Uranus glows at magnitude 5.8, right around the naked-eye limit from the countryside. The moon is thickening though and relatively nearby, so you’ll definitely need binoculars. Just point them at the Red Planet and use the map to locate Uranus. Because of its great distance, Uranus looks exactly like a star in binoculars. A small telescope magnifying around 100x will show it as a tiny disk. The blue planet, colored so by methane in its atmosphere, lies 1.9 billion miles (3 billion km) from the Earth this week or nearly 13 times farther than Mars.
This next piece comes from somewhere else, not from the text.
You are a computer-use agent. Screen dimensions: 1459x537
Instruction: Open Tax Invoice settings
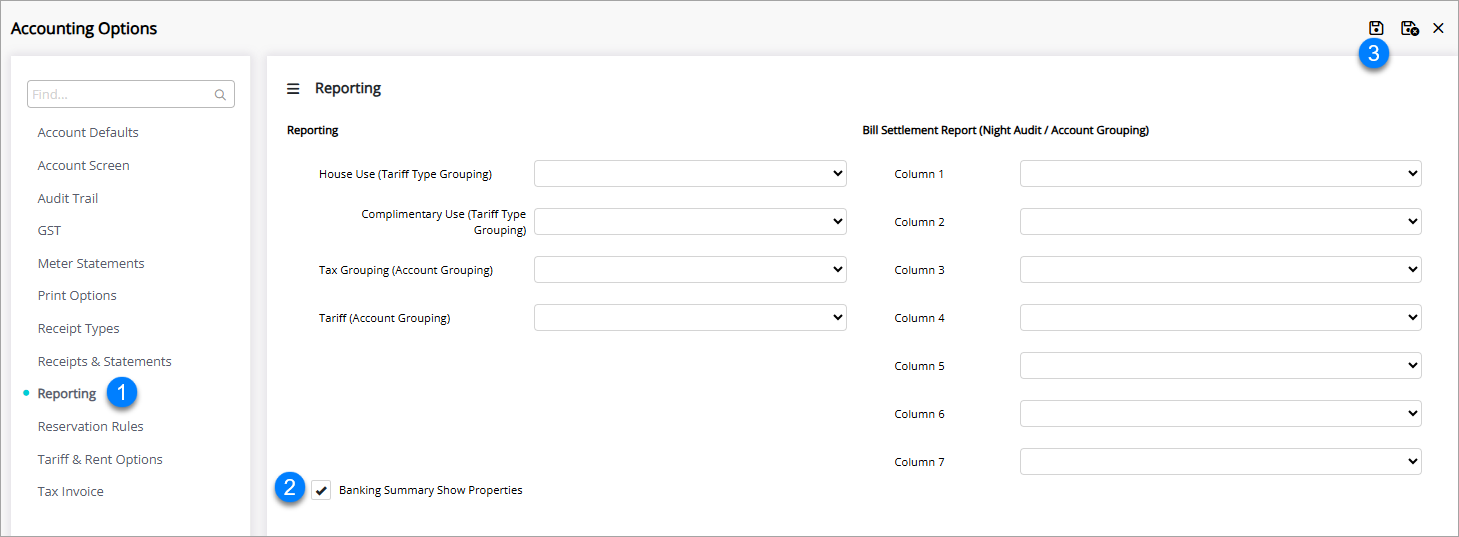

Like Mars, Uranus is also moving along its orbit but so much more slowly that it’s almost stationary in the sky compared to speedy Mars. Even in large telescopes the planet doesn’t much different from a featureless blue cue ball. But not always. Belts and storms have been recorded there, and since 1990, the Hubble Space Telescope has kept a yearly watch on both Uranus and the other ice-giant planet, Neptune. Astronomers monitor the weather and long-term seasonal changes at these distant worlds.
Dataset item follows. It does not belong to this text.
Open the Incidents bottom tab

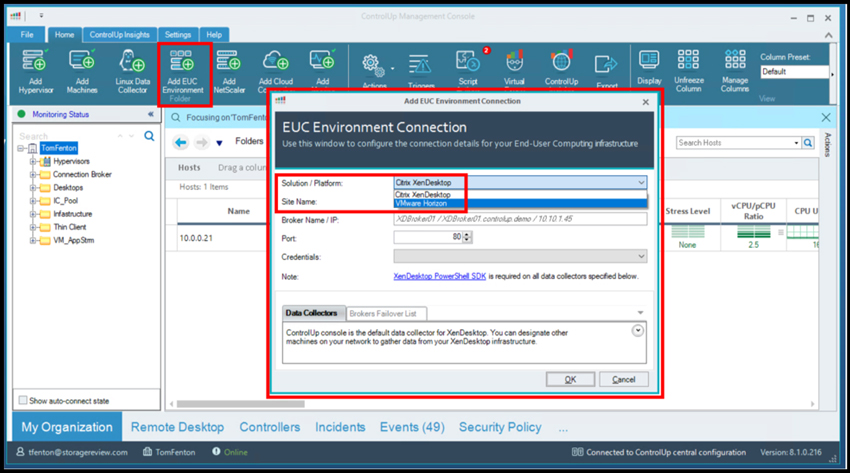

Photos taken last fall have revealed a vast, bright cap of clouds over Uranus’s polar regions which may form due to changes in atmospheric flows brought on by the changing seasons. The cap is much more prominent compared to its appearance in 1986 during the Voyager 2 flyby. Hard to believe, but even at that distance there are seasons.
Recall that the planet’s axis is tilted 98°, so it’s basically spinning on its side.The north pole faces the sun for a quarter of its orbit (21 years); half an orbit later, it’s plunged into darkness for 21 years. Right now, Uranus is coming up on the middle of its summer season when the sun shines almost directly down on the north pole and never sets. When Voyager 2 snapped closeups 33 years ago, it was only just emerging from a long, dark winter. No wonder we’re seeing cloud changes.

The Hubble photo also shows a large, compact methane-ice cloud along the edge of the polar cap, a feature bright enough to show in photos taken by amateur astronomers, and a narrow cloud belt north of the equator. Scientists are still mystified how such narrow bands form on a planet with broad, westward-blowing wind jets. Uranus has no solid surface. Its atmosphere of hydrogen and helium surrounds a slushy-icy, water-rich interior with a possible rocky core at the center of it all.
So go ahead and get those binoculars pointed for a look at this marvel. Look more than once, and you’ll see how quickly Mars moves across the sky.
Pretty cool. I was thinking, something that conspicuous would be something Damien Peach could have imaged, and sure enough he did.
Thanks Bob! I’ve been enjoying watching Mars- now I’ll try & find Uranus. There’s so much light, here, tho, that I will have to try & get to darker skies.
Let me know if you see it, Jason. It shouldn’t be too hard. Now is the best time with the moon still a crescent.
Thanks for the map! I got Uranus tonight with my 8×25 opticron monocular.the nearby stars do add a little bit on confusion but it’s easy enough.due to the moon coming into phase I doubt that there will be anyone seeing the conjunction naked eye(well they’re going to see mars but not Uranus!).you need a dark Moon free sky to see the dimest naked eye planet with no optical aid.
Glad you spotted it, Kevan. Good going!
Spotted it again tonight again through the 8×25 monocular.it forms a triangle,on the 10th February at least,with omicron Pisces and Mars and there’s a faint star above(east)of Uranus possibly eta Pisces?your map just shows this one as ‘star’but eta looks in the right place whatever it is it’s about the same magnitude as Uranus whilst omicron must be about 4.5 magnitude.
Kevan, Eta Psc is out of the field in my diagram. Its magnitude is 3.8 and well to the right of Mars. The “star” marked has no Greek letter. It’s mag. 5.9 and has a rather long name, the reason I left is simply as “star.”